ToDADS errata: Chapter 5: Sorting

published: Tue, 17-Jun-2003   |   updated: Sat, 20-Aug-2016

1. Per Larsen thought that the section on shuffling in the book could do with a little more explanation, specifically why the code in Listing 5.3 should produce more varied results than the code in Listing 5.2.

The book, in the section on shuffling (pages 136-138), states that the simple shuffle code in Listing 5.2 is wrong because it produces 1 permutation out of a possible n^n permutations whereas the normal way of viewing shuffling is to select one particular permutation out of the n! possible permutations, and that's done by Listing 5.3. But does that make Listing 5.2 produce any less random shufflings?

The answer is yes. Let's see how. Take a deck of 3 cards. Listing 5.2 will produce 27 possible shuffles (3^3). To see this, start with the deck ordered as ABC.

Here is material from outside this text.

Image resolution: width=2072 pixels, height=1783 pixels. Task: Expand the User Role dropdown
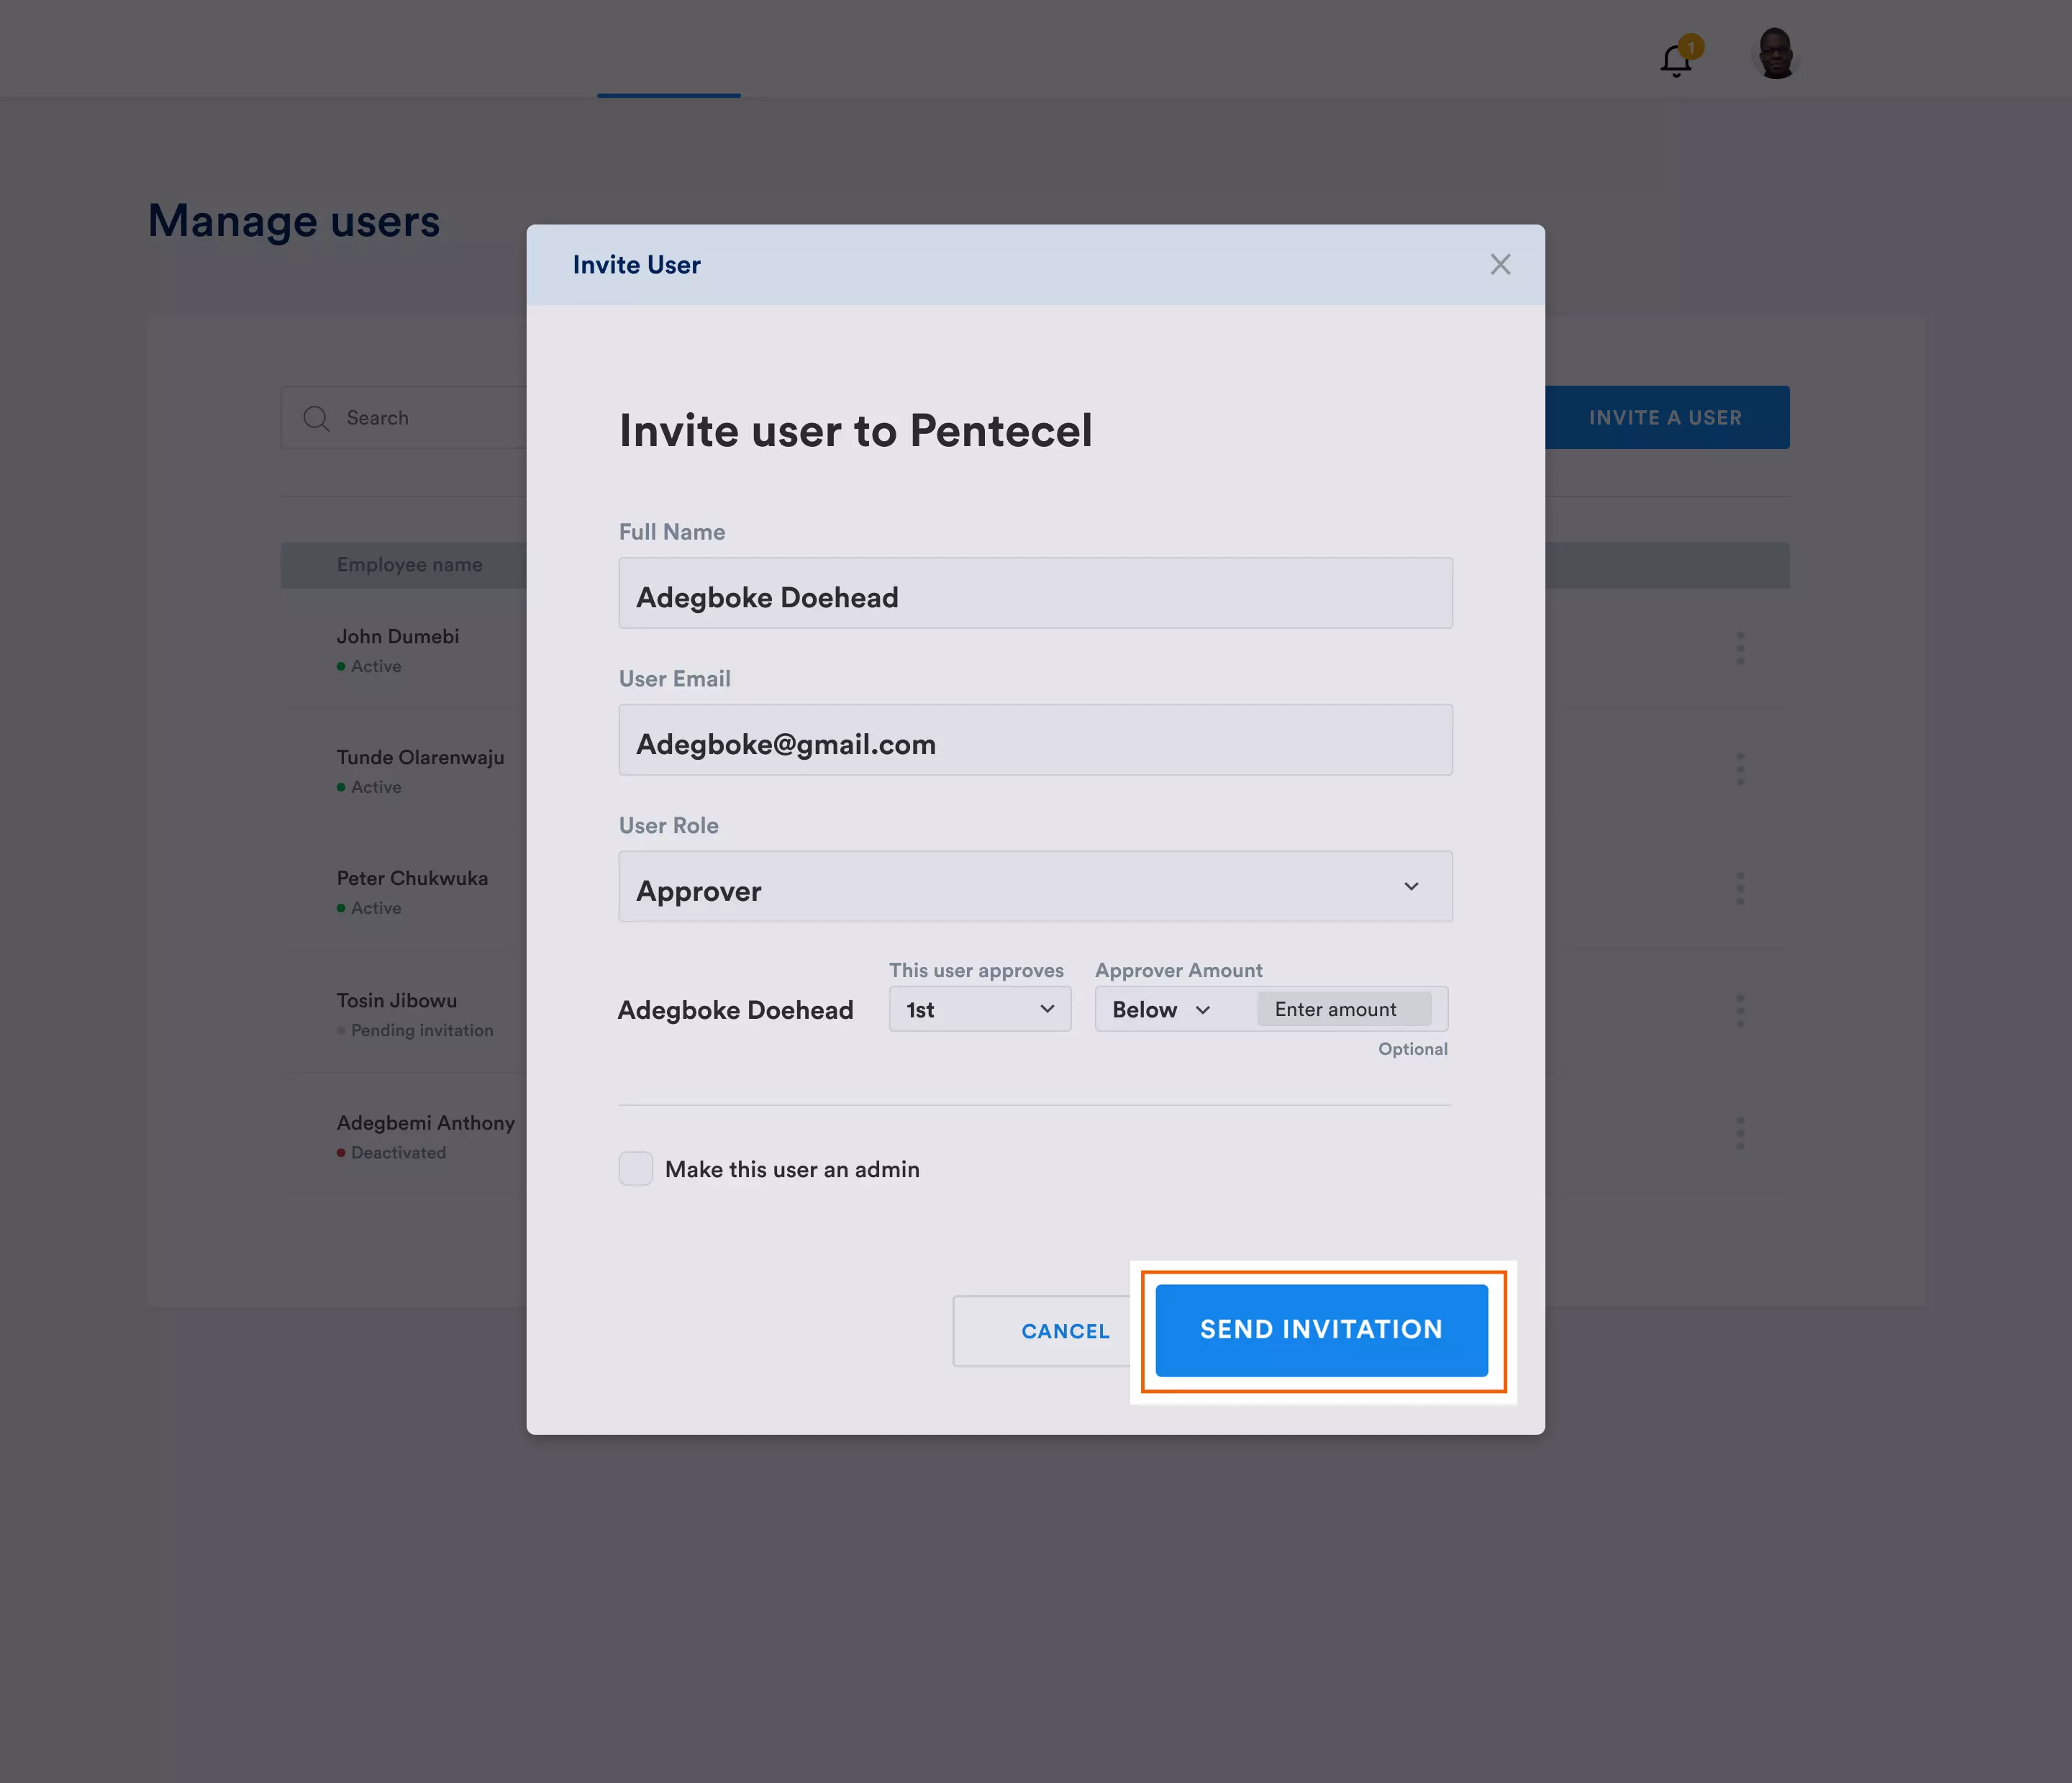click(1035, 887)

After the first time through the loop, we'll have either ABC, BAC, or CBA. In other words, A will either be swapped with itself to give ABC, swapped with B to give BAC, or swapped with C to give CBA.

After the second time through the loop we'll have 9 possible variants:

  • BAC, ABC, ACB from the first loop's first possible order, ABC.
  • ABC, BAC, BCA from the first loop's second possible order, BAC.
  • BCA, CBA, CAB from the first loop's third possible order, CBA.

After the third and final time through the loop, we have an explosion of 27 possibilities:

  • CAB, BCA, BAC from the first possibility of the second loop, BAC.
  • CBA, ACB, ABC from the second possibility of the second loop, ABC.
  • BCA, ABC, ACB from the third possibility of the second loop, ACB.
  • CBA, ACB, ABC from the fourth possibility of the second loop, ABC.
  • CAB, BCA, BAC from the fifth possibility of the second loop, BAC.
  • ACB, BAC, BCA from the sixth possibility of the second loop, BCA.
  • ACB, BAC, BCA from the seventh possibility of the second loop, BCA.
  • ABC, CAB, CBA from the eighth possibility of the second loop, CBA.
  • BAC, CBA, CAB from the ninth possibility of the second loop, CBA.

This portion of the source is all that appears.